Major Wing Sauce Brand Profiles
| Brand | Founded | Style | Wing Sauce Use | Flavor Character |
|---|---|---|---|---|
| ★ Frank's RedHot | 1920 | Aged cayenne-vinegar | Industry standard | Tangy, garlicky, medium heat |
| Tabasco | 1868 | Fermented/aged | Cocktail/cooking | Very acidic, complex, hotter |
| Crystal | 1923 | Cayenne-vinegar | Common in South | Clean pepper, less acidic |
| Louisiana Brand | 1928 | Cayenne-vinegar | Regional South | Milder, everyday condiment |
| Trappey's | 1898 | Cayenne-vinegar | Specialty use | Traditional Louisiana |
The Modern Hot Sauce Explosion
The hot sauce market entered a dramatically different phase in the 2010s. The combination of the internet, food media, and health food's embrace of fermented foods created conditions for an artisan hot sauce boom:
- Sriracha's mainstream crossover (2009–2012): Huy Fong Foods' Sriracha — actually a garlic chili sauce, not technically a "hot sauce" in the cayenne-vinegar tradition — became a mainstream condiment. Its success proved American consumers would adopt non-traditional hot sauce styles and emboldened other companies to create unconventional hot sauces.

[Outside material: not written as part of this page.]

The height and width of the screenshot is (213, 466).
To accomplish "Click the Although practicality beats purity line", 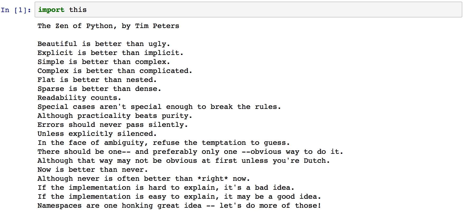I will 115,116.
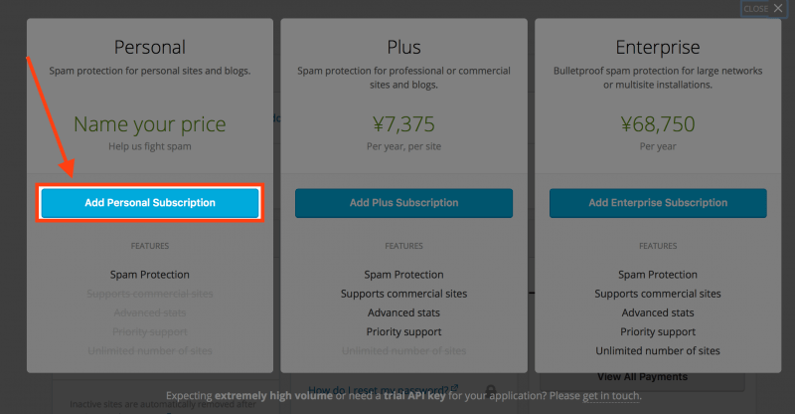Click the external link icon after password question
The height and width of the screenshot is (414, 795).
point(454,388)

- Craft hot sauce growth (2012–present): Thousands of small-batch producers entered the market, creating hot sauces built around specific pepper varieties (ghost pepper, habanero, scotch bonnet, Carolina Reaper), non-traditional bases (mango, blueberry, pineapple), and fermentation-forward methods. Brands like Yellowbird, Siete, and dozens of regional producers built followings through farmers markets and then scaled nationally.
- Wing sauce category expansion: As artisan hot sauces proliferated, home cooks began experimenting with non-Frank's bases for buffalo sauce. Habanero hot sauce + butter created a hotter, fruitier buffalo sauce. Fermented hot sauces created more complex bases. The idea that buffalo sauce had to be Frank's became optional — any quality cayenne-based hot sauce could work.

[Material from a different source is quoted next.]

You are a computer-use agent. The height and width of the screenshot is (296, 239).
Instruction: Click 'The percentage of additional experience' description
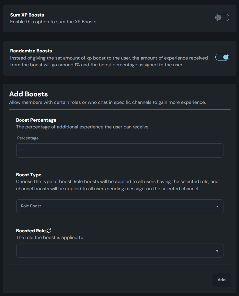(83, 127)
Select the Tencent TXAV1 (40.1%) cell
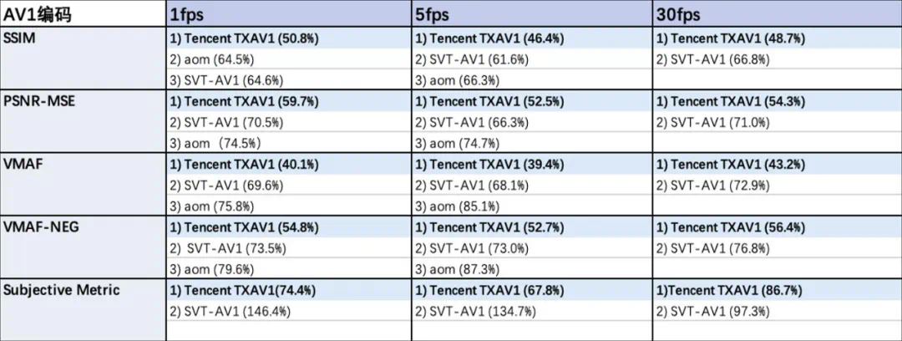Image resolution: width=902 pixels, height=341 pixels. [x=244, y=165]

This evolution is reflected in the regional wing styles guide, where Korean-American, Nashville, and other regional variations reflect the diversification of wing preparation that followed the hot sauce boom.
💡 Why Frank's RedHot Remains Dominant
Despite the proliferation of artisan hot sauces, Frank's RedHot remains the standard for buffalo sauce for specific functional reasons: its acidity level (approximately 3.5 pH), garlic content, and cayenne heat level are calibrated in a way that produces an ideal emulsion with butter at the standard 1:2 ratio. Many artisan hot sauces are either too thick (which makes emulsification harder), too acidic (which can cause separation), or have flavor profiles that don't work with butter at wing scale. Frank's formulation was essentially optimized — whether intentionally or by accident — for the butter-emulsion wing sauce application. The best vinegar for hot sauce guide covers the acidity science in detail.